◆ Provided passage ◆
========================================================================
     A pressure conduit 20 is connected to chamber 17 and communicates with pressure sensor 12. Pressure sensor 12 comprises a piston sensor element 21 having a spring abutment plate 22 attached near the top thereof and a spring stem 23 fixed to the top of plate 22. A biasing spring 24 rests atop plate 22 and is in abutment with upper sensor plug 25. Sensor piston 21 is slidably located within the tubular sensor housing 26, which housing has a pressure inlet port 27 communicating with a gas pressure flowline 9. 
     Likewise, motor valve 11 has an inlet bore 19a and an exit bore 19b in concentric axial communication with flowline 9. Pressure sensor piston 21 has a lower seal unit 28a and an upper seal unit 28b located peripherally around the piston. A pressure discharge conduit 30 is connected to the housing and communicates to the interior thereof by means of exit port 29. 
     Conduit 30 may lead to a gas accumulation container or other safe disposal means. Likewise, conduit 20 communicates with piston 21 by means of a port 31 formed in the housing. 
     A third conduit 32 communicates with piston 21 by means of a third housing port 33. The vertical spacing of conduits 20, 30, and 32 is arranged such that at any one time, no more than two of the conduits are in communication with the undersize area 34 on piston 21 located between seals 27 and 28. Conduit 32 is in fluidic communication with gas regulator 13 which in turn is in communication with flowline 9 by means of conduit 35.
========================================================================
◆ Extracted information ◆
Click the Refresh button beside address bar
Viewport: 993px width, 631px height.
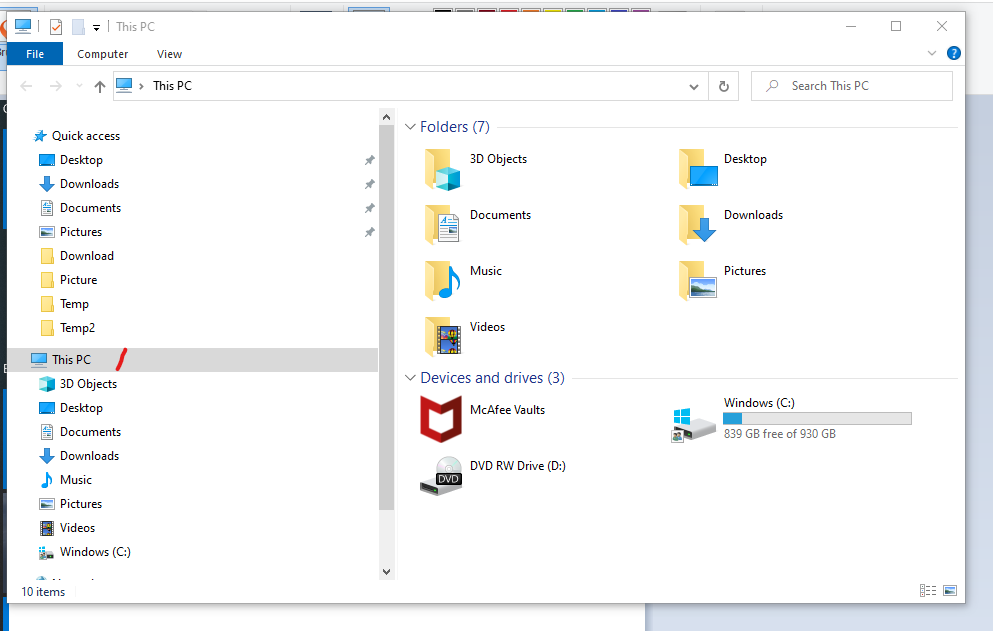tap(723, 86)
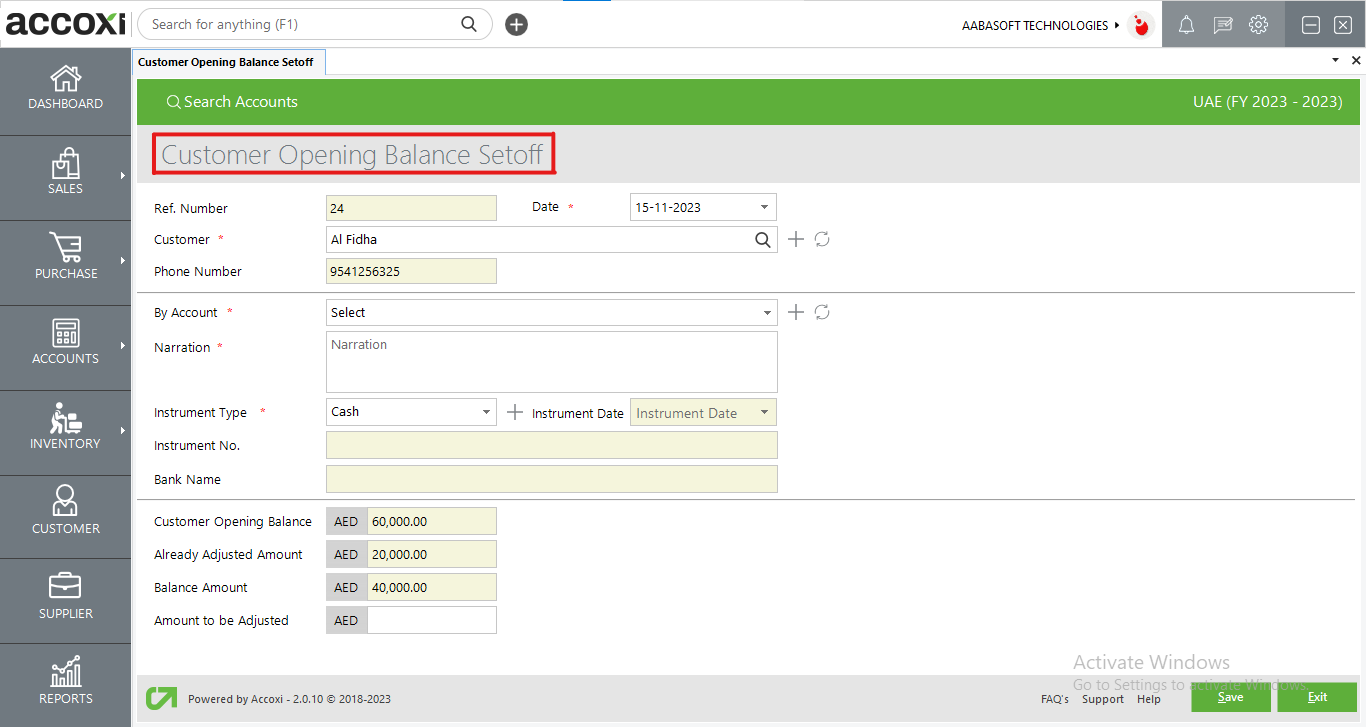
Task: Open the Inventory module
Action: [x=65, y=430]
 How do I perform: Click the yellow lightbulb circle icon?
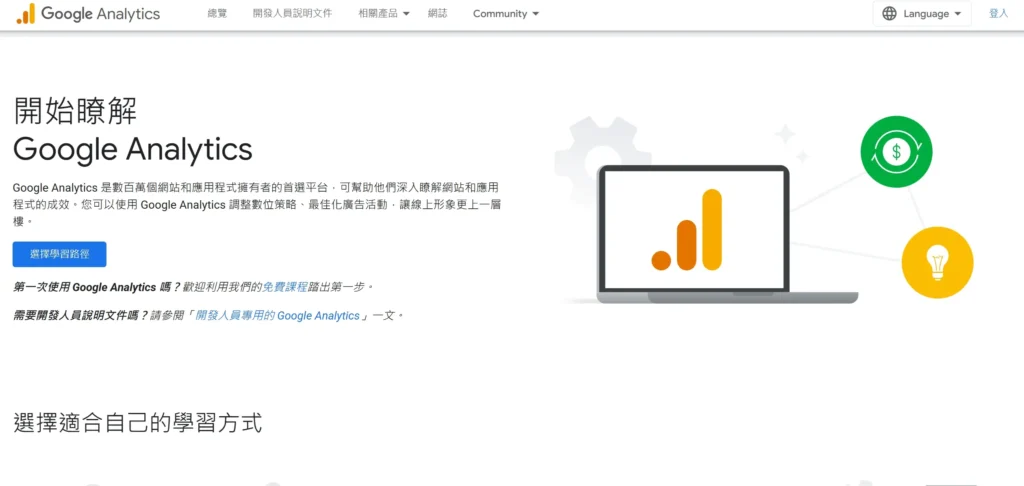point(937,263)
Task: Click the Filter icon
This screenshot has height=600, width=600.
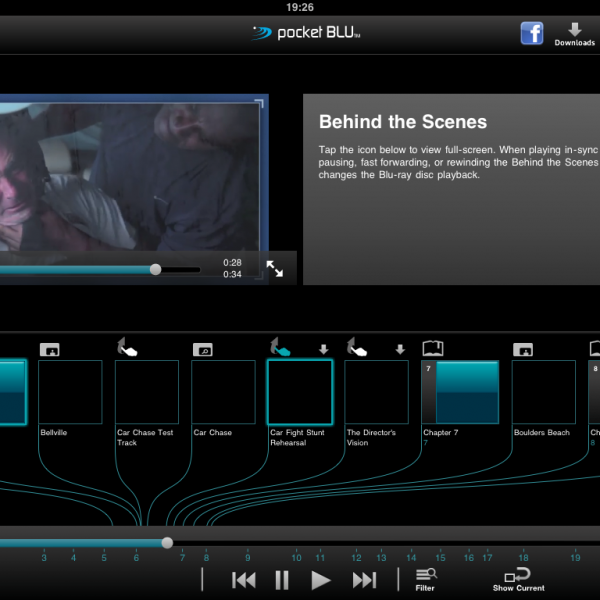Action: pos(425,577)
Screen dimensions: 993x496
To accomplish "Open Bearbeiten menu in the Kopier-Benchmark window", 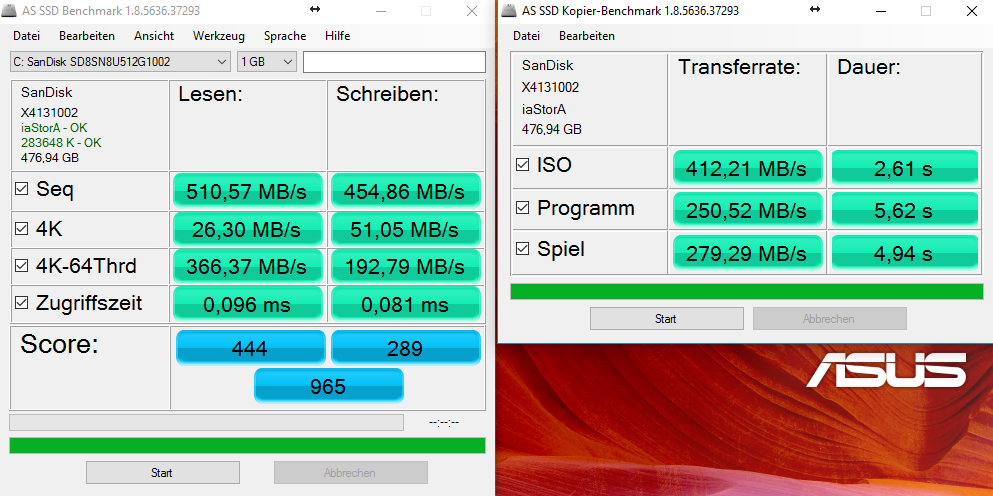I will pos(587,36).
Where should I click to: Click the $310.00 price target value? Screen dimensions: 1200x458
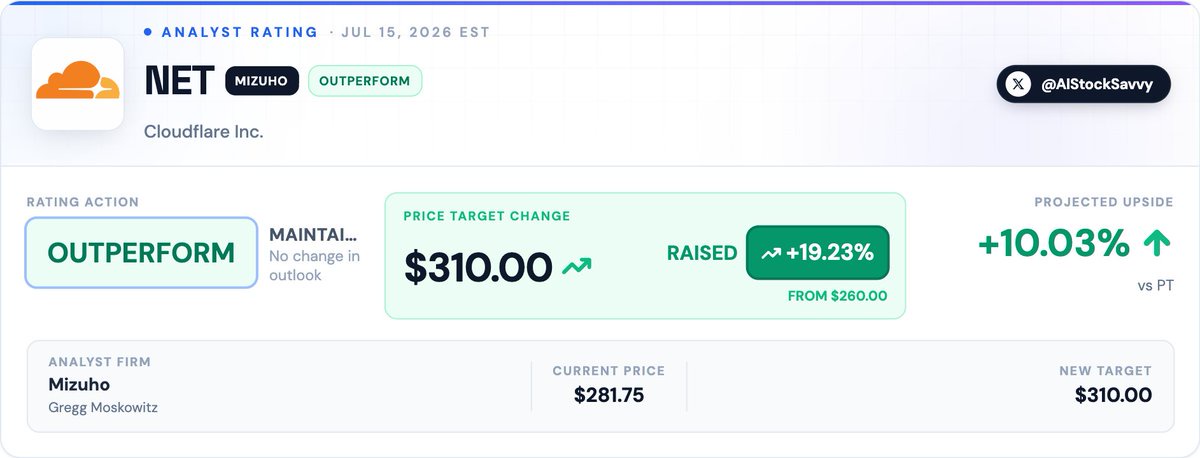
========================================================================
◆ Requirement 1 ◆
In the pressure sensor passage, what may conduit 30 lead to?
◆ Requirement 2 ◆
According to the pressure sensor passage, what is the vertical spacing of conduits 20, 30, and 32 arranged to achieve? Answer in one to three sentences.
◆ Requirement 3 ◆
From the pressure sensor passage, write out the words starting at "Likewise, motor valve" and ending with "exit port 29.".

◆ Problem solution 1 ◆
A gas accumulation container or other safe disposal means.

◆ Problem solution 2 ◆
The spacing ensures that at any one time, no more than two of the three conduits are in communication with the undersize area 34 on piston 21.

◆ Problem solution 3 ◆
Likewise, motor valve 11 has an inlet bore 19a and an exit bore 19b in concentric axial communication with flowline 9. Pressure sensor piston 21 has a lower seal unit 28a and an upper seal unit 28b located peripherally around the piston. A pressure discharge conduit 30 is connected to the housing and communicates to the interior thereof by means of exit port 29.